- [Source passage]:
----------

How virtual reality is changing the way we book holidays

Whether it’s a sneak preview of a big-spend resort or an armchair-travel glimpse into the wilds of Japan or Lapland, we’re increasingly able to access a destination from the comfort of our homes. Lucy Thackray looks at the ways VR is changing how we book holidays

Thursday 10 March 2022 12:47 GMT
We could increasingly be ‘stepping into’ destinations without ever leaving the country
We could increasingly be ‘stepping into’ destinations without ever leaving the country (Getty Images/iStockphoto)

In The Independent’s new travel trends column, Trendwatch, we dig into the types of trip, modes of transport and top buzzwords to watch out for.

How much research do you do around your destination and hotel before booking a trip? In the run-up to a recent holiday to Mauritius, I fear I lapsed into stalker territory – trawling the internet for any photo a passer-by may have taken of my prospective chunk of beach, hotel grounds and surrounding coastal area. I clicked compulsively through Tripadvisor’s “traveller” images – the real ones, with room service trays and dirty towels left out – through’s “mystery shopper” images; through row upon row of sparkling #filtered Instagram images posted just that day.

----------

- [Data]:

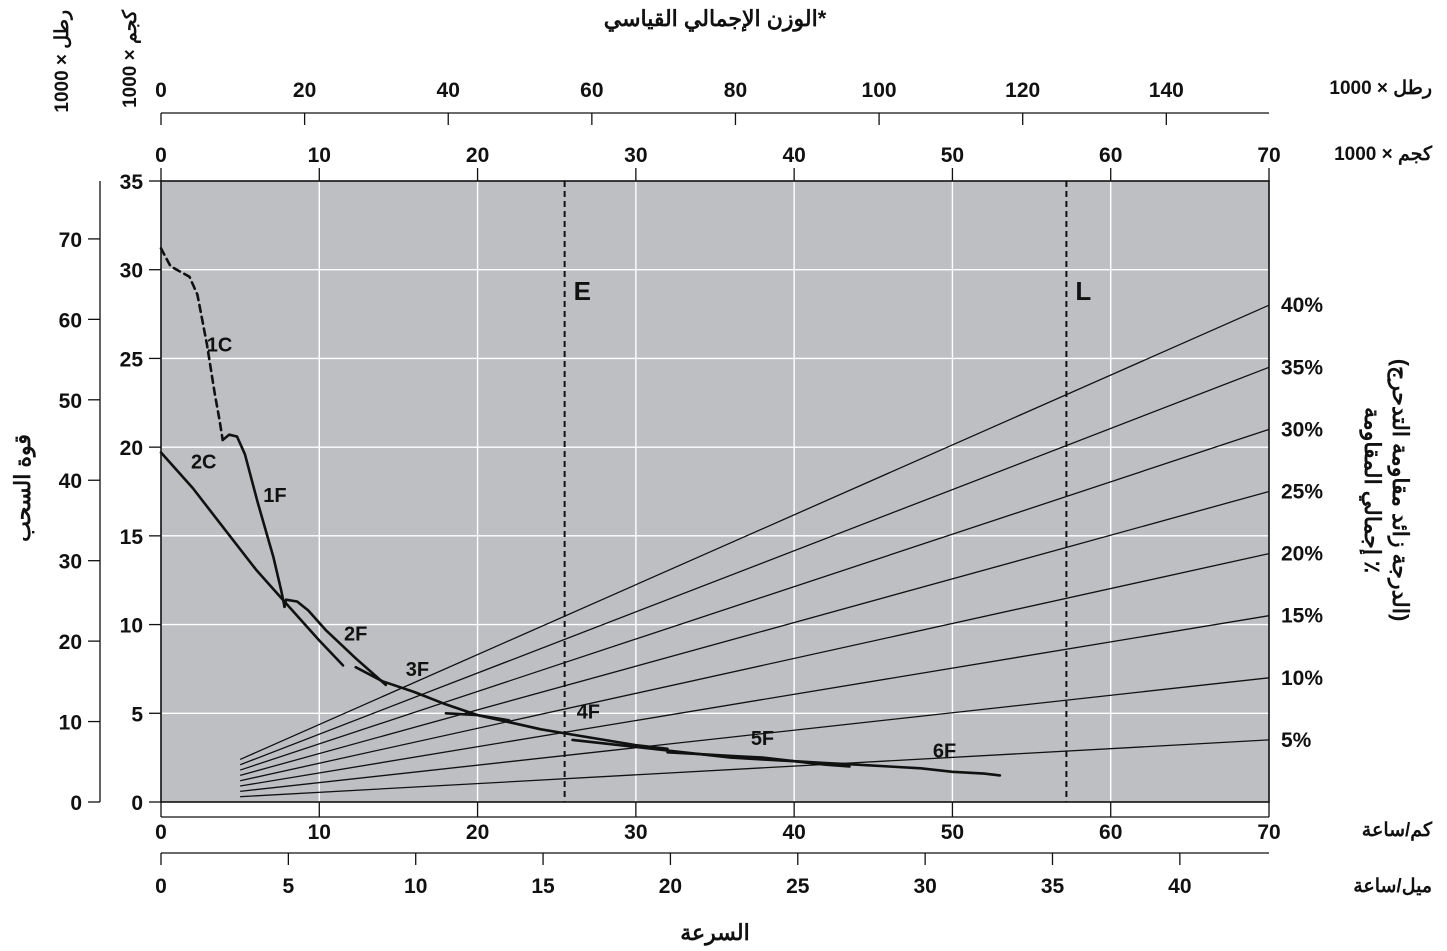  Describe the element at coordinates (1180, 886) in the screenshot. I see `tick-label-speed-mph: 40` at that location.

----------

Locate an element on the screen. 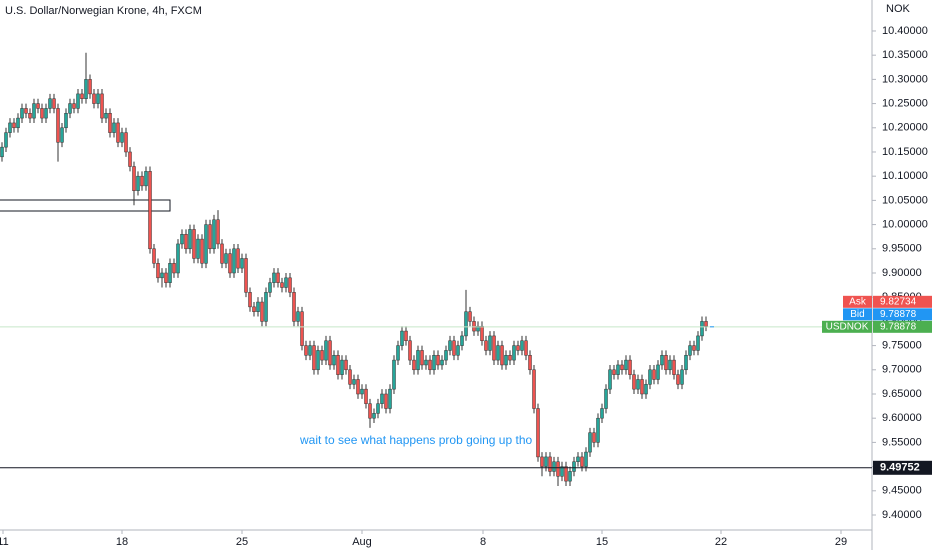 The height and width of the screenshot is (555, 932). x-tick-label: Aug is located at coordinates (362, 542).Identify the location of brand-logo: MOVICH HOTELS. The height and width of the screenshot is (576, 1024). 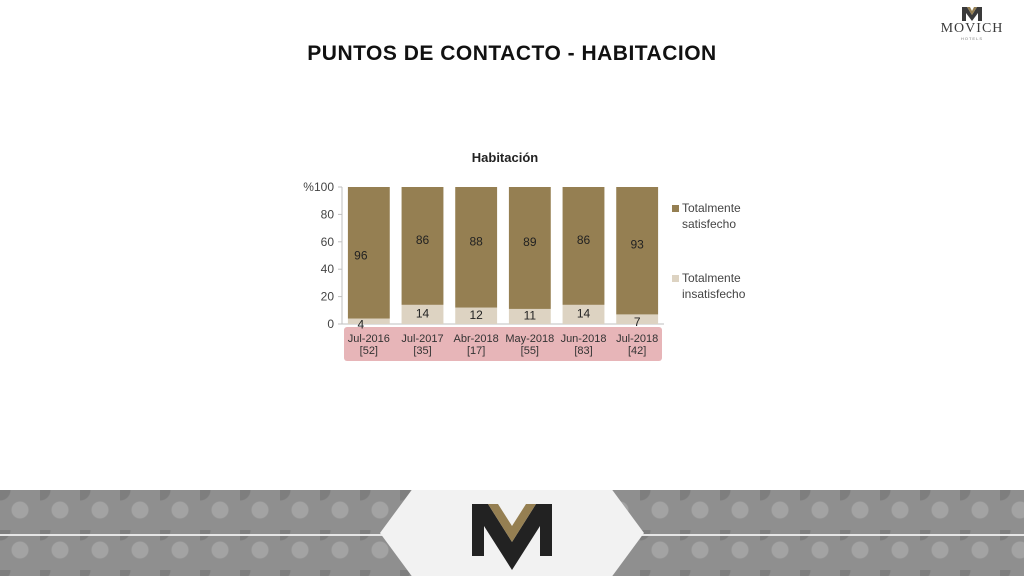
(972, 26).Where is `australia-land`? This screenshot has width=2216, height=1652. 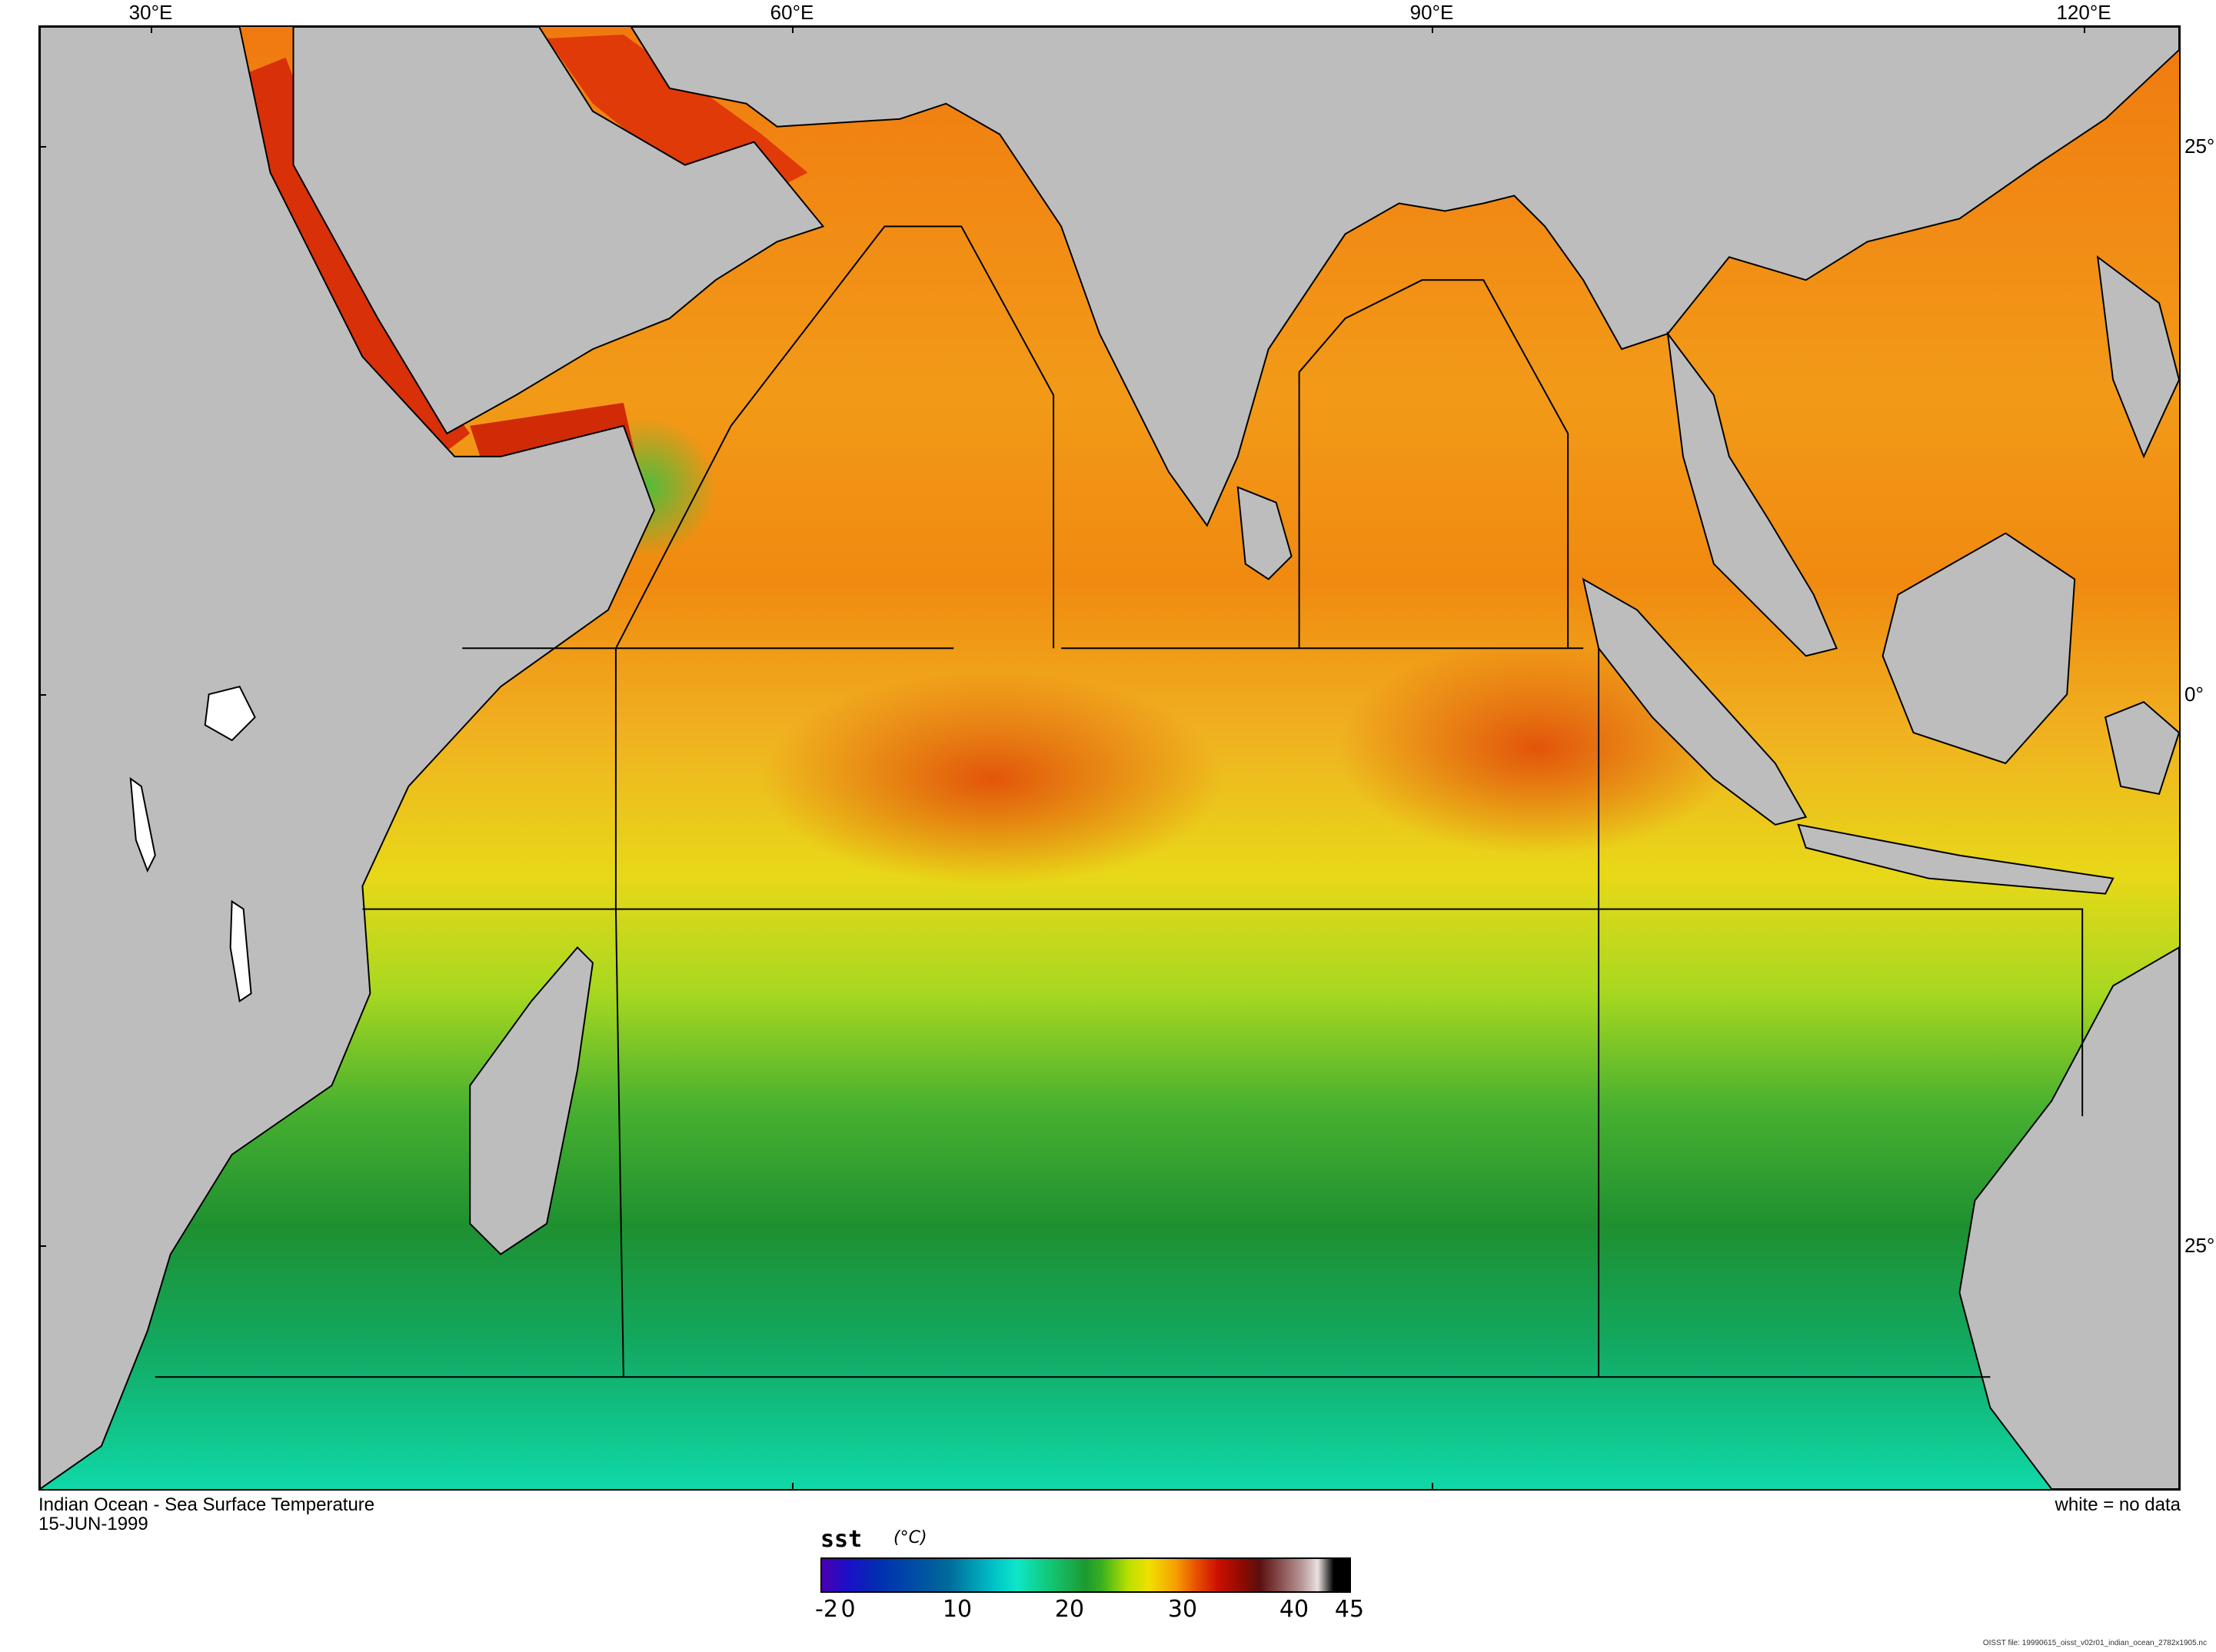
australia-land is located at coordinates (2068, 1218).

----------

- [What you are asked to do]:
Please set down everything from "Thursday 10 March" down to "country (Getty Images/iStockphoto)" in the article on virtual reality and holiday booking above, copying it word for word.

- [Task response]:
Thursday 10 March 2022 12:47 GMT
We could increasingly be ‘stepping into’ destinations without ever leaving the country
We could increasingly be ‘stepping into’ destinations without ever leaving the country (Getty Images/iStockphoto)